There were 1,671 housing units at an average density of 1,143.7 /mi2. Of all housing units, 8.2% were vacant; the homeowner vacancy rate was 2.1% and the rental vacancy rate was 2.3%. Of the 1,534 occupied units (91.8% of total units), 55.6% were owner-occupied and 44.4% were occupied by renters.

Racial composition as of the 2020 census
| Race | Number | Percent |
|---|---|---|
| White | 2,055 | 48.5% |
| Black or African American | 46 | 1.1% |
| American Indian and Alaska Native | 63 | 1.5% |
| Asian | 80 | 1.9% |
| Native Hawaiian and Other Pacific Islander | 7 | 0.2% |
| Some other race | 1,297 | 30.6% |
| Two or more races | 685 | 16.2% |

===Income and poverty===
In 2023, the US Census Bureau estimated that the median household income was $116,667, and the per capita income was $49,036. About 8.7% of families and 12.0% of the population were below the poverty line.

===2010 census===
At the 2010 census Fetters Hot Springs-Agua Caliente had a population of 4,144. The population density was 2,815.6 PD/sqmi. The racial makeup of Fetters Hot Springs-Agua Caliente was 2,926 (70.6%) White, 25 (0.6%) African American, 39 (0.9%) Native American, 68 (1.6%) Asian, 8 (0.2%) Pacific Islander, 895 (21.6%) from other races, and 183 (4.4%) from two or more races. Hispanic or Latino of any race were 1,925 persons (46.5%).

The census reported that 99.6% of the population lived in households and 0.4% lived in non-institutionalized group quarters.

There were 1,419 households, 570 (40.2%) had children under the age of 18 living in them, 709 (50.0%) were opposite-sex married couples living together, 175 (12.3%) had a female householder with no husband present, 86 (6.1%) had a male householder with no wife present. There were 90 (6.3%) unmarried opposite-sex partnerships, and 30 (2.1%) same-sex married couples or partnerships. 327 households (23.0%) were one person and 108 (7.6%) had someone living alone who was 65 or older. The average household size was 2.91. There were 970 families (68.4% of households); the average family size was 3.46.

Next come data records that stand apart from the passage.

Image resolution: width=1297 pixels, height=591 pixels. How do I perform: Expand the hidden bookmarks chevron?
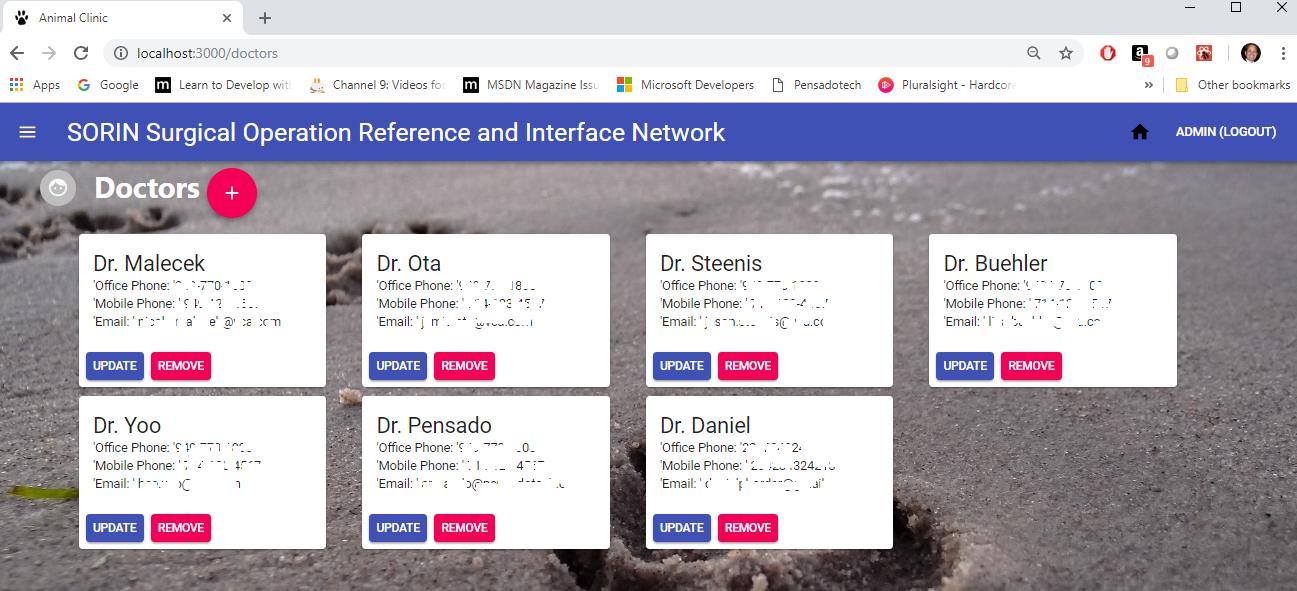click(1148, 85)
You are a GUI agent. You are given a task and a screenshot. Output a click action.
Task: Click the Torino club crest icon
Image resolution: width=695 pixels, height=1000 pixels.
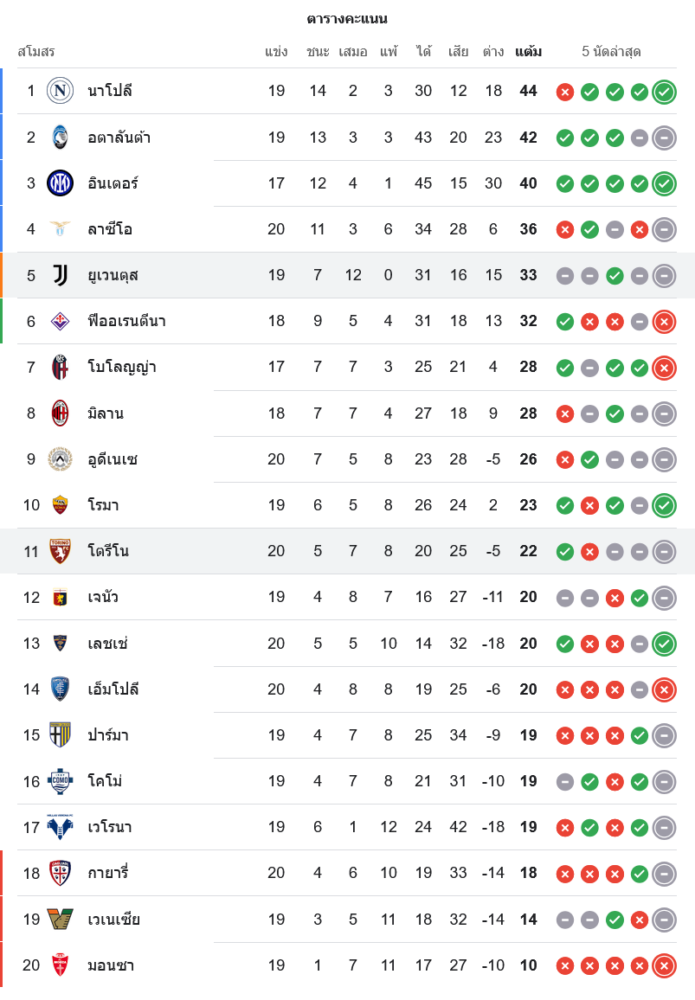[61, 551]
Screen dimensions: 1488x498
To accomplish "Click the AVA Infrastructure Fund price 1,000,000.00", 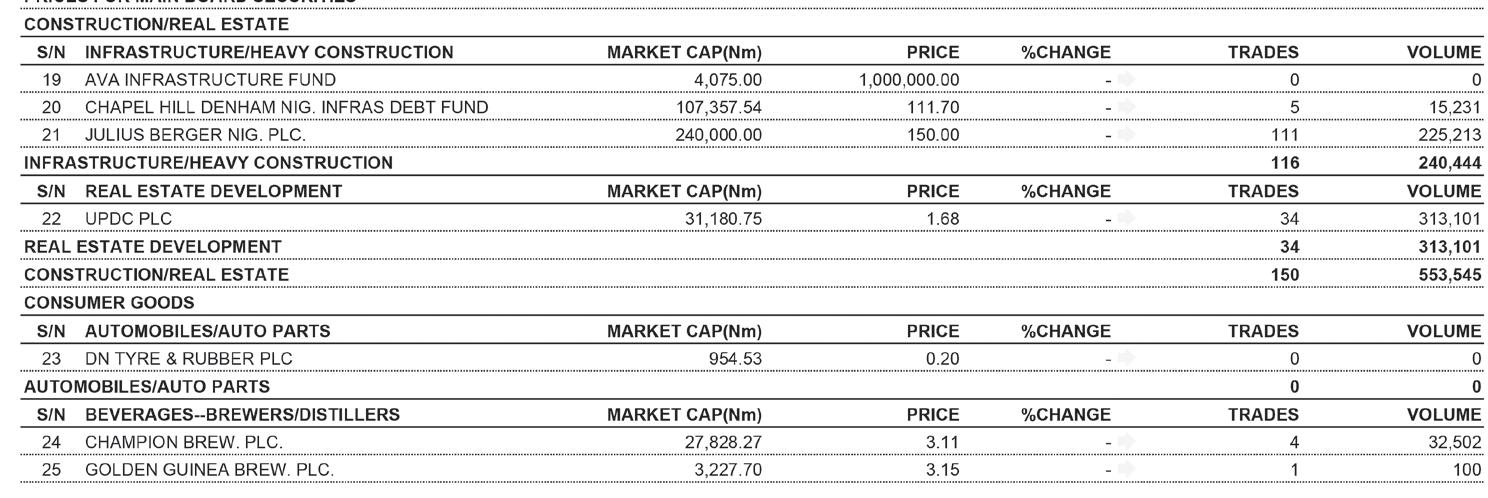I will [x=908, y=80].
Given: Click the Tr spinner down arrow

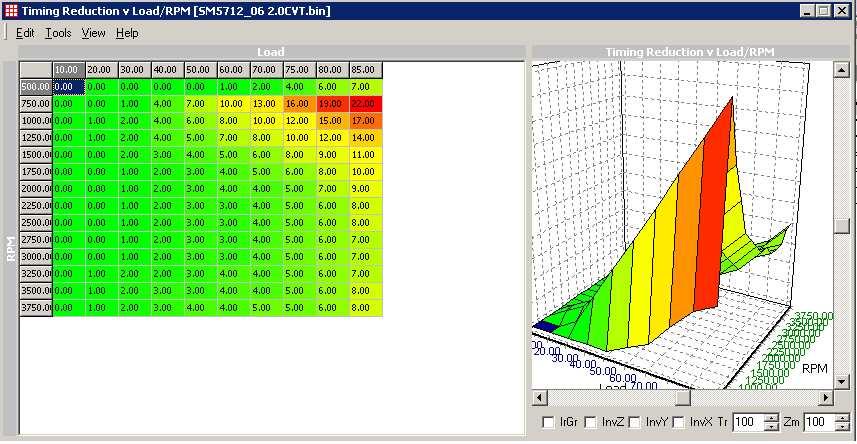Looking at the screenshot, I should click(x=769, y=426).
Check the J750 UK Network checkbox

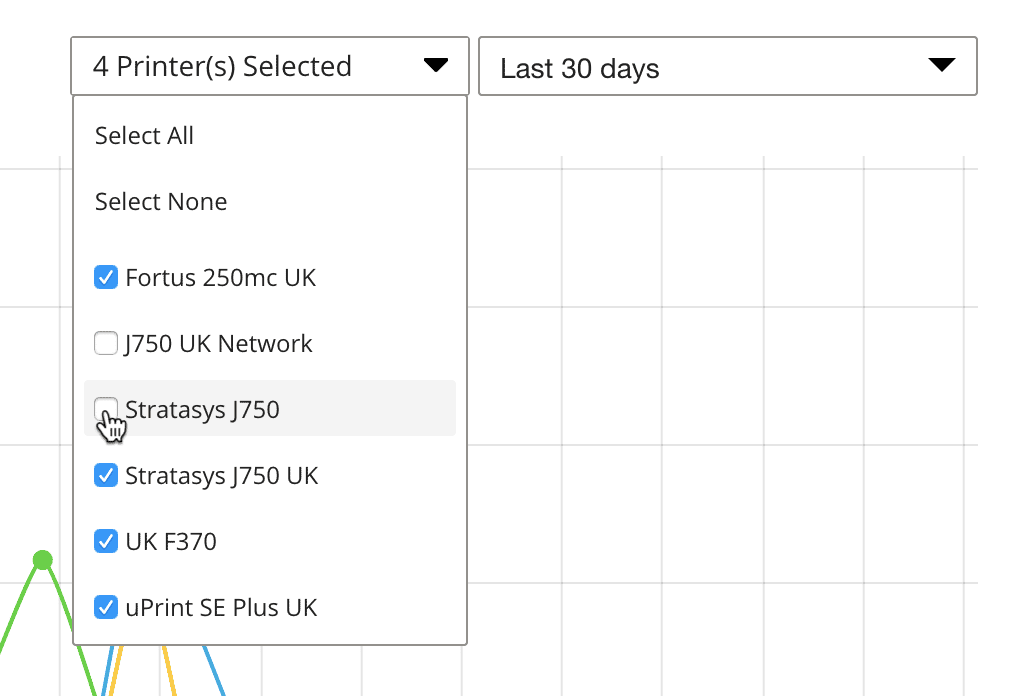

The age distribution was 1,137 people (27.4%) under the age of 18, 409 people (9.9%) aged 18 to 24, 1,070 people (25.8%) aged 25 to 44, 1,148 people (27.7%) aged 45 to 64, and 380 people (9.2%) who were 65 or older. The median age was 34.8 years. For every 100 females, there were 98.8 males. For every 100 females age 18 and over, there were 97.1 males.

There were 1,585 housing units at an average density of 1,076.9 /sqmi, of which 58.1% were owner-occupied and 41.9% were occupied by renters. The homeowner vacancy rate was 2.4%; the rental vacancy rate was 8.0%. 51.4% of the population lived in owner-occupied housing units and 48.2% lived in rental housing units.

==Government==
In the state legislature, Fetters Hot Springs-Agua Caliente is in , and in .

Federally, Fetters Hot Springs-Agua Caliente is in .

==Education==
The school district is Sonoma Valley Unified School District.